Stored items
========================================

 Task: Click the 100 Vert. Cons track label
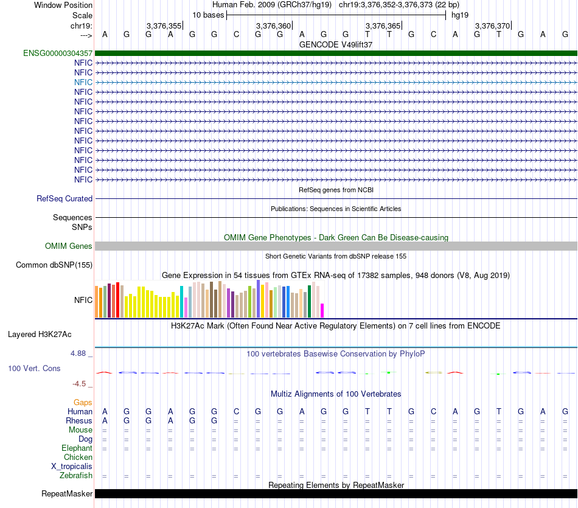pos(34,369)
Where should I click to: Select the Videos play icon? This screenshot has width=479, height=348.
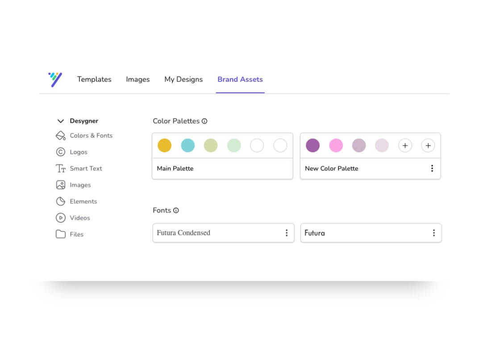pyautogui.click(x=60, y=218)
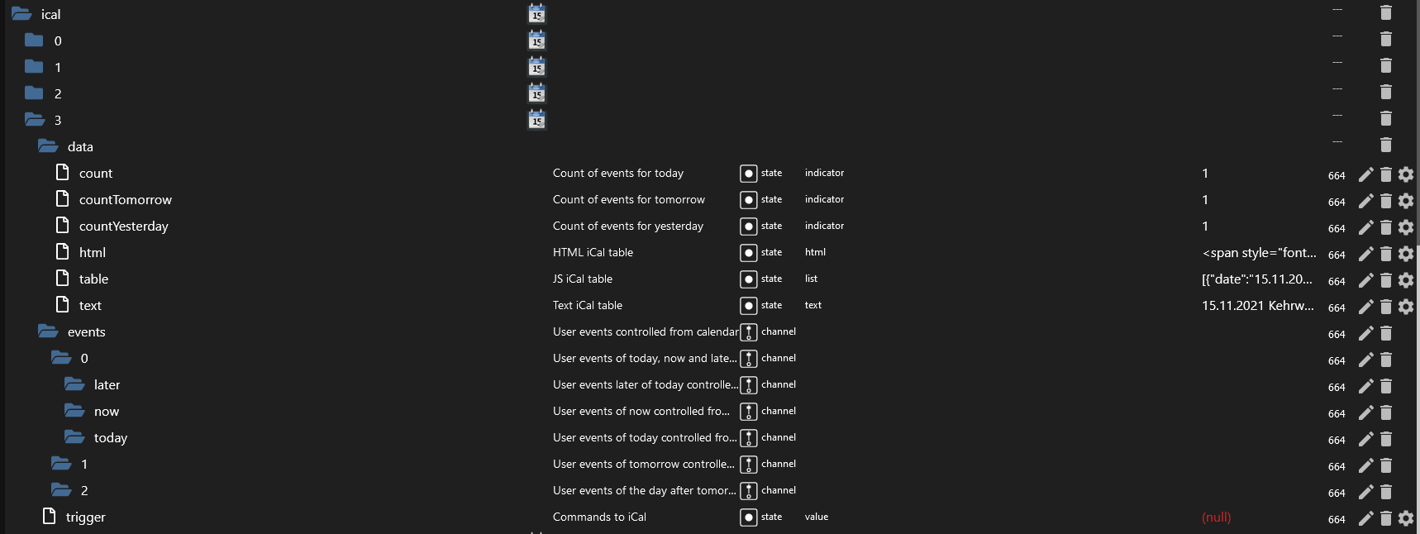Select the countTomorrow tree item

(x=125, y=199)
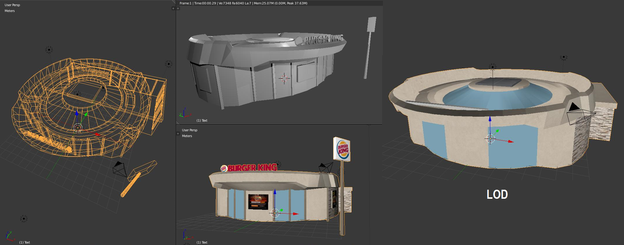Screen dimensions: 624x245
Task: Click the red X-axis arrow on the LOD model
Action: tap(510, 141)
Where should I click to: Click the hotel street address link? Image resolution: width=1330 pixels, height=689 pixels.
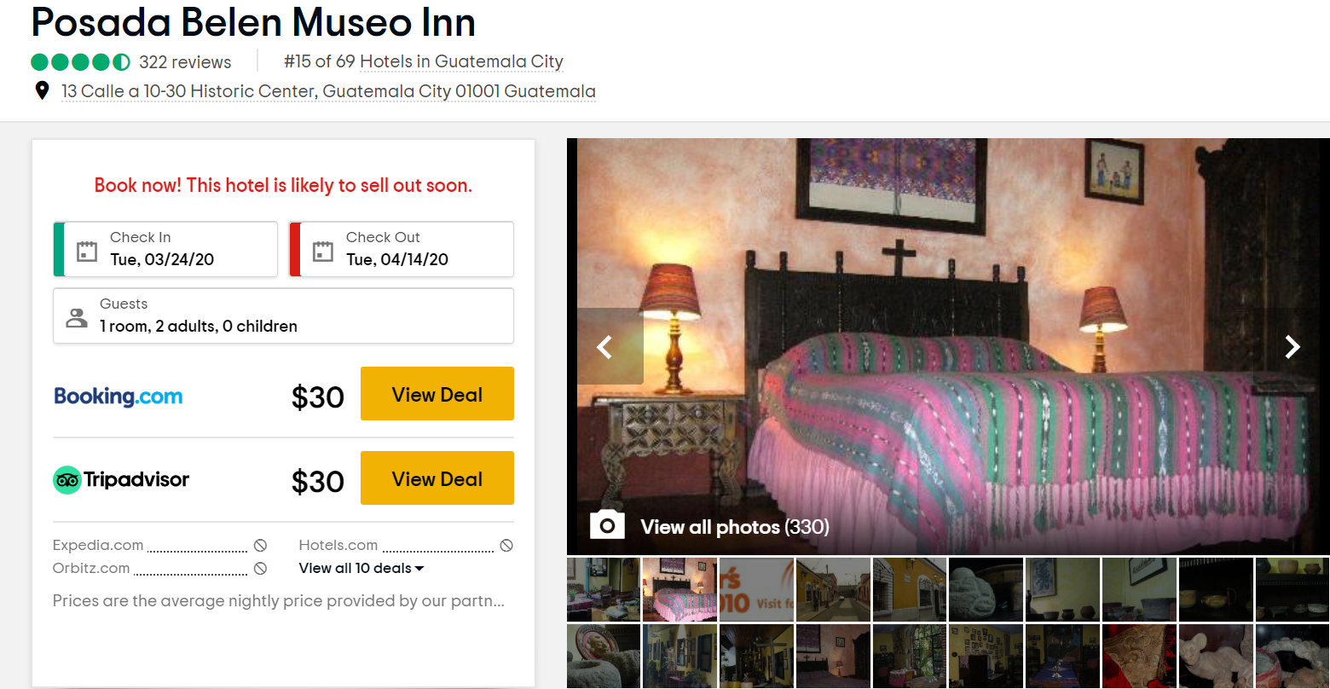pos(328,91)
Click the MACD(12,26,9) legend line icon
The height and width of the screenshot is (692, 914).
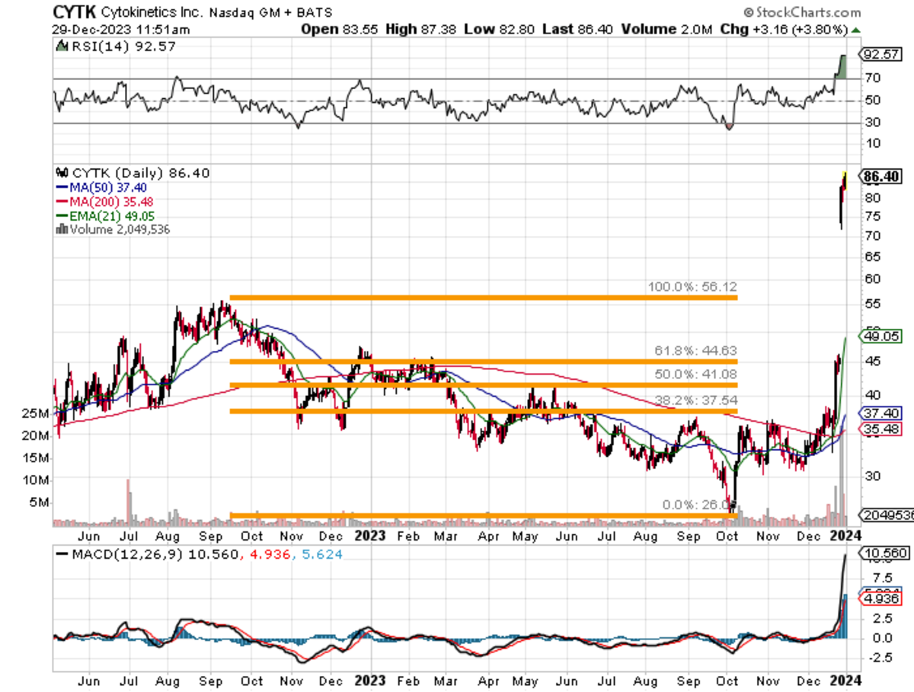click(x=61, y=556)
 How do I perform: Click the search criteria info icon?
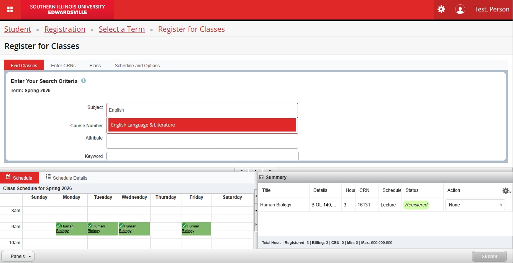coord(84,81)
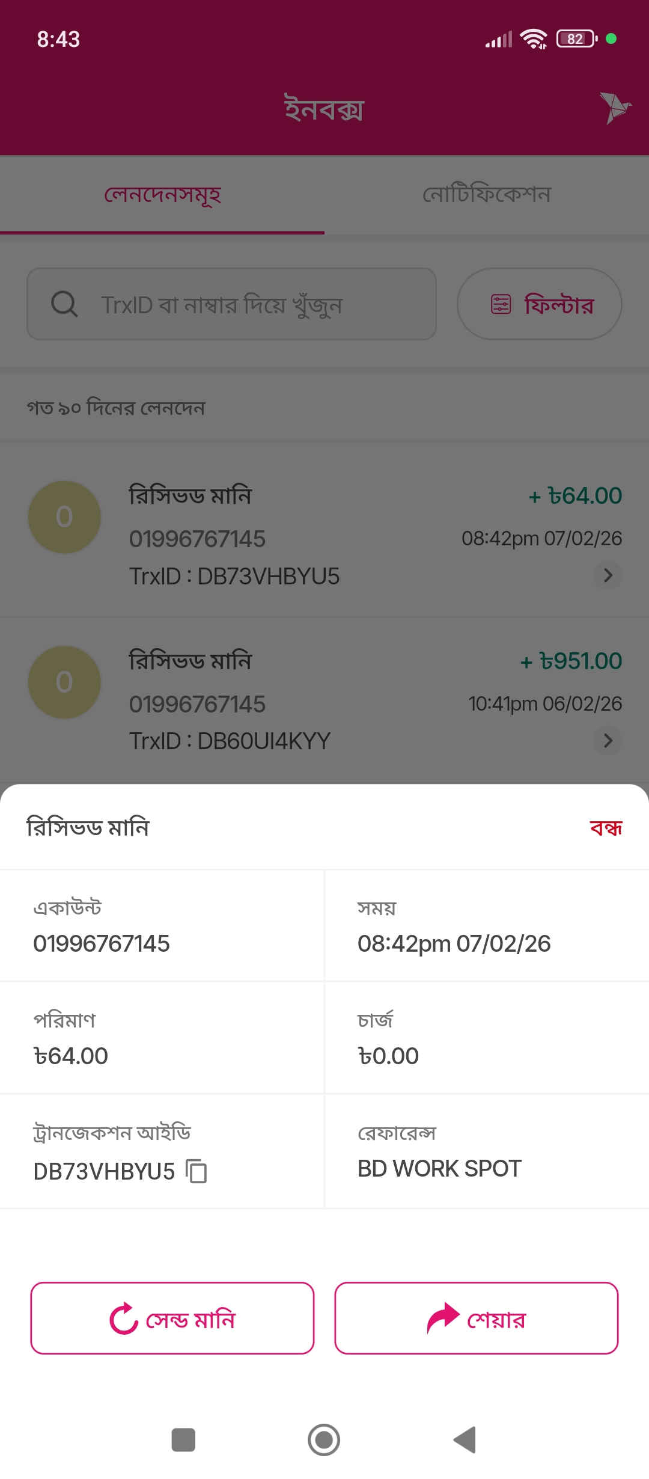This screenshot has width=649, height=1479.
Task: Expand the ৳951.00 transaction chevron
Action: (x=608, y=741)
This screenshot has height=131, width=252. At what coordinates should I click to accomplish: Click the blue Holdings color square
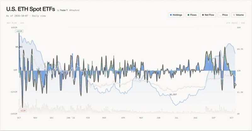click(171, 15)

========================================

What you are asked to do: Verbatim, write out the line containing "This screenshot has height=131, width=252." and all later lines through the end of the records, leaving every picture out.

Solution for this problem:
This screenshot has height=131, width=252. At what coordinates should I click to accomplish: Click the blue Holdings color square
click(171, 15)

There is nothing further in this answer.